## WHAT TO WORK ON:
Write out the records below exactly, from the line with "839x537 pixels. Task: Click" to the line with "click(x=602, y=1012)", including both of those lines.

## GIVEN RECORDS:
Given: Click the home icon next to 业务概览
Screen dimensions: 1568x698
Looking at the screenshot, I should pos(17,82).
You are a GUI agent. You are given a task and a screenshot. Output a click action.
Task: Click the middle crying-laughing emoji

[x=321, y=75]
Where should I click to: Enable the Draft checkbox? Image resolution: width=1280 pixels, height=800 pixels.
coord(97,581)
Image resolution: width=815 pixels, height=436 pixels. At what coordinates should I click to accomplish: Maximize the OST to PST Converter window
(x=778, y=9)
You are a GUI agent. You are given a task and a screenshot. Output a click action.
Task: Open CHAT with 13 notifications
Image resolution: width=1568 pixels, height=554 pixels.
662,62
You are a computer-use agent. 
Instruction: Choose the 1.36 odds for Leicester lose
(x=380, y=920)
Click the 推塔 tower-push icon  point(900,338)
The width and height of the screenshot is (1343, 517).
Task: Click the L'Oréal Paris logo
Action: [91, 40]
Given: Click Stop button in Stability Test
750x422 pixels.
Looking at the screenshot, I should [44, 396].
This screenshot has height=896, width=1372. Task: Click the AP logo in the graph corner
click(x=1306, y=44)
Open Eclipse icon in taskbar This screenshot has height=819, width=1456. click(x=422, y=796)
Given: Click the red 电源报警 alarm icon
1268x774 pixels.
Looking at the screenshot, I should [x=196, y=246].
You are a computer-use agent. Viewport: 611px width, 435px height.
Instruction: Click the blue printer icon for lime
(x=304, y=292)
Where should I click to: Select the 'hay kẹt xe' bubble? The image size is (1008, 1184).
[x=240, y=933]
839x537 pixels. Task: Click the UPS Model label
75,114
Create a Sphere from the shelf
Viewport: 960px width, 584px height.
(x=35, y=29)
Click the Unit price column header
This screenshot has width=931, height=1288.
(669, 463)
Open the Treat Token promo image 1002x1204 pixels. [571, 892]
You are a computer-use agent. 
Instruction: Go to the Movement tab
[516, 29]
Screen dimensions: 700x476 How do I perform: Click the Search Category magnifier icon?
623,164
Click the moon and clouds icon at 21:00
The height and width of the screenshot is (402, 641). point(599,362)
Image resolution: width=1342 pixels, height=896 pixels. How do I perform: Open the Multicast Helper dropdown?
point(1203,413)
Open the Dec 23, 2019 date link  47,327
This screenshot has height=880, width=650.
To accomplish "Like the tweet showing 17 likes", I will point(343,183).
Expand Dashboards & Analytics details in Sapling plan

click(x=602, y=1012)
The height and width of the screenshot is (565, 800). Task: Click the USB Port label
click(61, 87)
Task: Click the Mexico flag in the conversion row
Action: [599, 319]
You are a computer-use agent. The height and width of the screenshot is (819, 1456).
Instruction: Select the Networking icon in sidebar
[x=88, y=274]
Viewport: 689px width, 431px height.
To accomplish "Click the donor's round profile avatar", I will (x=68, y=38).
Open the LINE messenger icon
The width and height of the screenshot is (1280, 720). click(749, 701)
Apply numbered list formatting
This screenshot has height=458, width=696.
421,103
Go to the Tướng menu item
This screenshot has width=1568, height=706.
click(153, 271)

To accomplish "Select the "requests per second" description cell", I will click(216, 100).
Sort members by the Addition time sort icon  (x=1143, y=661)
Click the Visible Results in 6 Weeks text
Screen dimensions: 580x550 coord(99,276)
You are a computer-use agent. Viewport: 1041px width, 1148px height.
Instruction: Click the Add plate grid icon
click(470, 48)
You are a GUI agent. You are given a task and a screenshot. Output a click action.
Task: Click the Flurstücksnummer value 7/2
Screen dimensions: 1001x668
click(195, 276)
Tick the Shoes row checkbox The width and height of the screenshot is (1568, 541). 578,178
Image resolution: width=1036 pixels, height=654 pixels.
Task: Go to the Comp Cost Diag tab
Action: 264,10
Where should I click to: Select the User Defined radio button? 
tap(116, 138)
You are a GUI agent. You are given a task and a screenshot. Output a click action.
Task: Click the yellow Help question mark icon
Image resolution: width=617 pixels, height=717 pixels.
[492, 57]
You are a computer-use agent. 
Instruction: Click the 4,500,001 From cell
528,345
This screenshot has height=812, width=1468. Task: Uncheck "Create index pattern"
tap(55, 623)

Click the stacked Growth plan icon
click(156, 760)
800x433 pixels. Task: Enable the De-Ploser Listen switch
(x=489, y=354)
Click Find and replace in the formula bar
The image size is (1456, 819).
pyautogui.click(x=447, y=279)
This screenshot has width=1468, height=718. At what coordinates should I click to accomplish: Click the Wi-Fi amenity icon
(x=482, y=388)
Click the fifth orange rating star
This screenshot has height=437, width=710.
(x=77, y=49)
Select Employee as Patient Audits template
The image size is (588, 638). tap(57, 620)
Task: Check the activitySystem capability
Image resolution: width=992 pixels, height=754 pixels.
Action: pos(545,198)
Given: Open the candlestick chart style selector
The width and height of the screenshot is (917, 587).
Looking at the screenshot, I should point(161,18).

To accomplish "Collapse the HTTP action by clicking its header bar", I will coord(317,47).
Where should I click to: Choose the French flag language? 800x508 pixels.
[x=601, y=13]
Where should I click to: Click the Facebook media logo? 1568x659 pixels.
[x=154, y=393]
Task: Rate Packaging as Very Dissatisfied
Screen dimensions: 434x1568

## EXERCISE ANSWER:
839x537 pixels. Task: Click the UPS Model label
75,114
Create a Sphere from the shelf
Viewport: 960px width, 584px height.
(x=35, y=29)
Click the Unit price column header
This screenshot has width=931, height=1288.
(669, 463)
Open the Treat Token promo image 1002x1204 pixels. [571, 892]
You are a computer-use agent. 
Instruction: Go to the Movement tab
[516, 29]
Screen dimensions: 700x476 How do I perform: Click the Search Category magnifier icon?
623,164
Click the moon and clouds icon at 21:00
The height and width of the screenshot is (402, 641). point(599,362)
Image resolution: width=1342 pixels, height=896 pixels. How do I perform: Open the Multicast Helper dropdown?
point(1203,413)
Open the Dec 23, 2019 date link  47,327
This screenshot has height=880, width=650.
To accomplish "Like the tweet showing 17 likes", I will point(343,183).
Expand Dashboards & Analytics details in Sapling plan

click(x=602, y=1012)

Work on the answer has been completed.